→ PROBLEM TO SOLVE
Down to the last word, output the records below, skipping any images.

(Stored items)
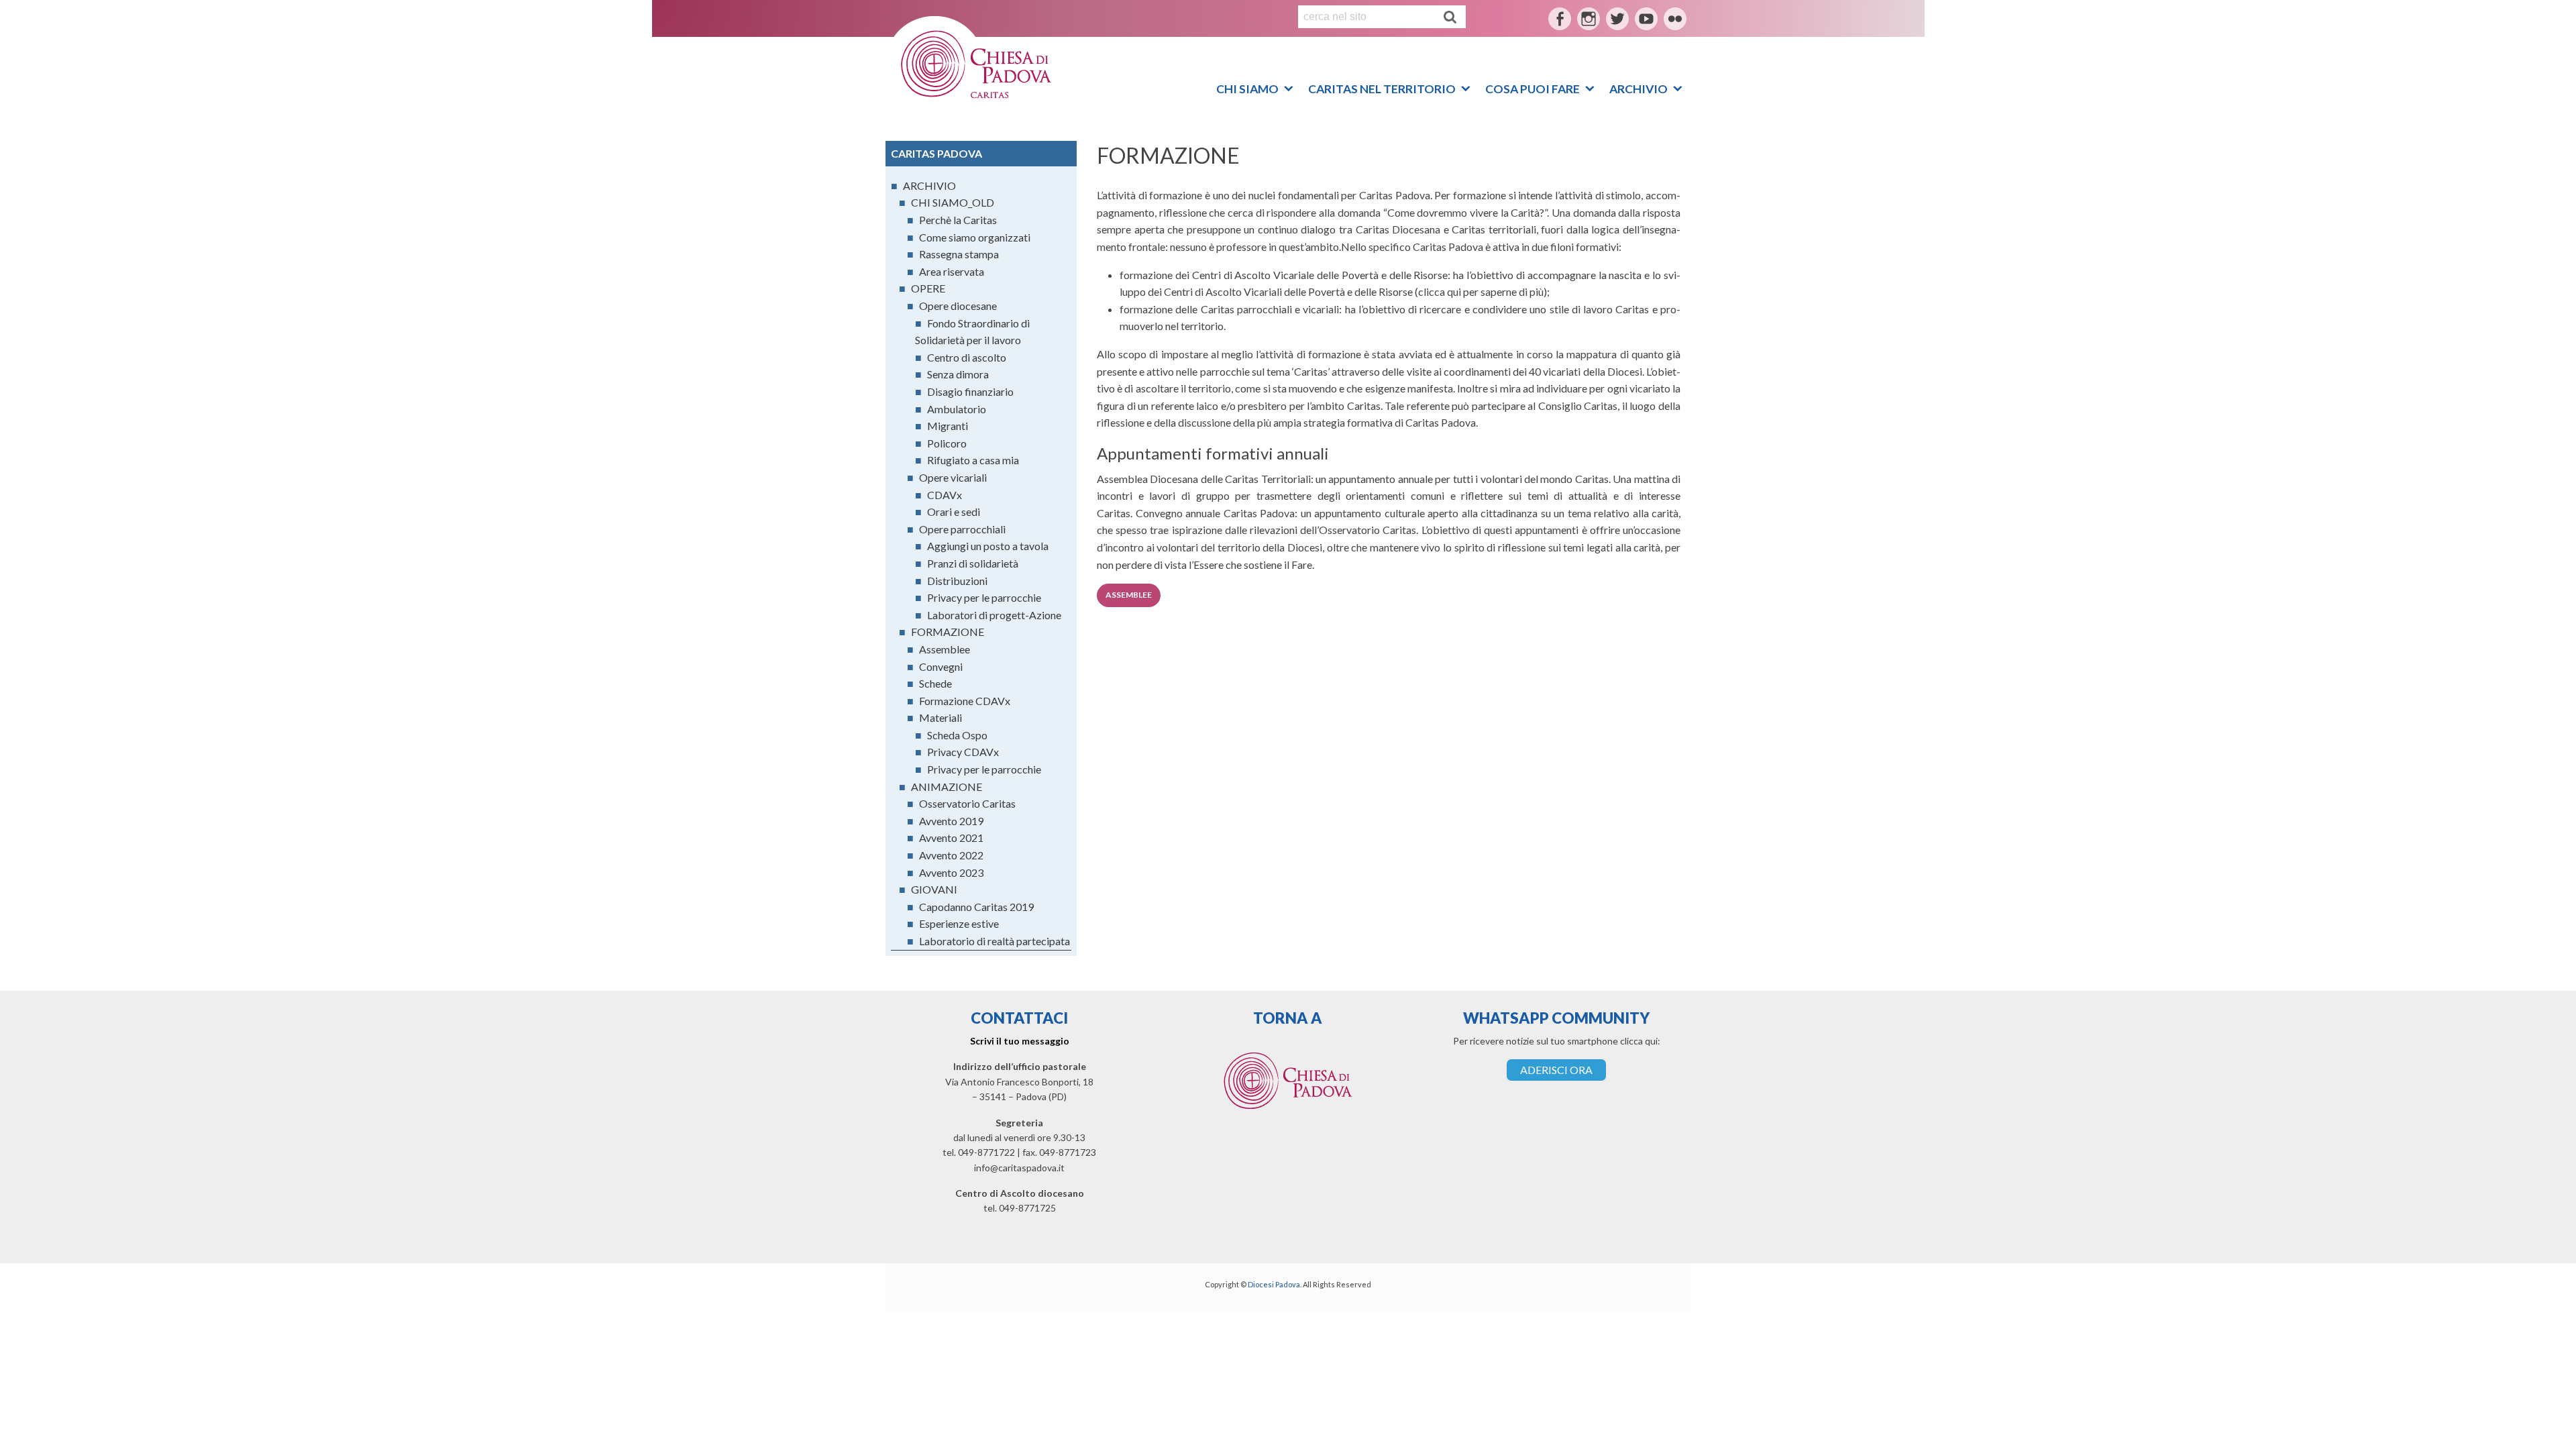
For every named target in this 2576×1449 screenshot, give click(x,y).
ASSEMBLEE (1129, 595)
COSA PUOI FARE (1532, 86)
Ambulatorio (956, 408)
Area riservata (951, 271)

→ ANSWER SECTION
For every named target in this 2576×1449 screenshot, give click(x,y).
ASSEMBLEE (1129, 595)
COSA PUOI FARE (1532, 86)
Ambulatorio (956, 408)
Area riservata (951, 271)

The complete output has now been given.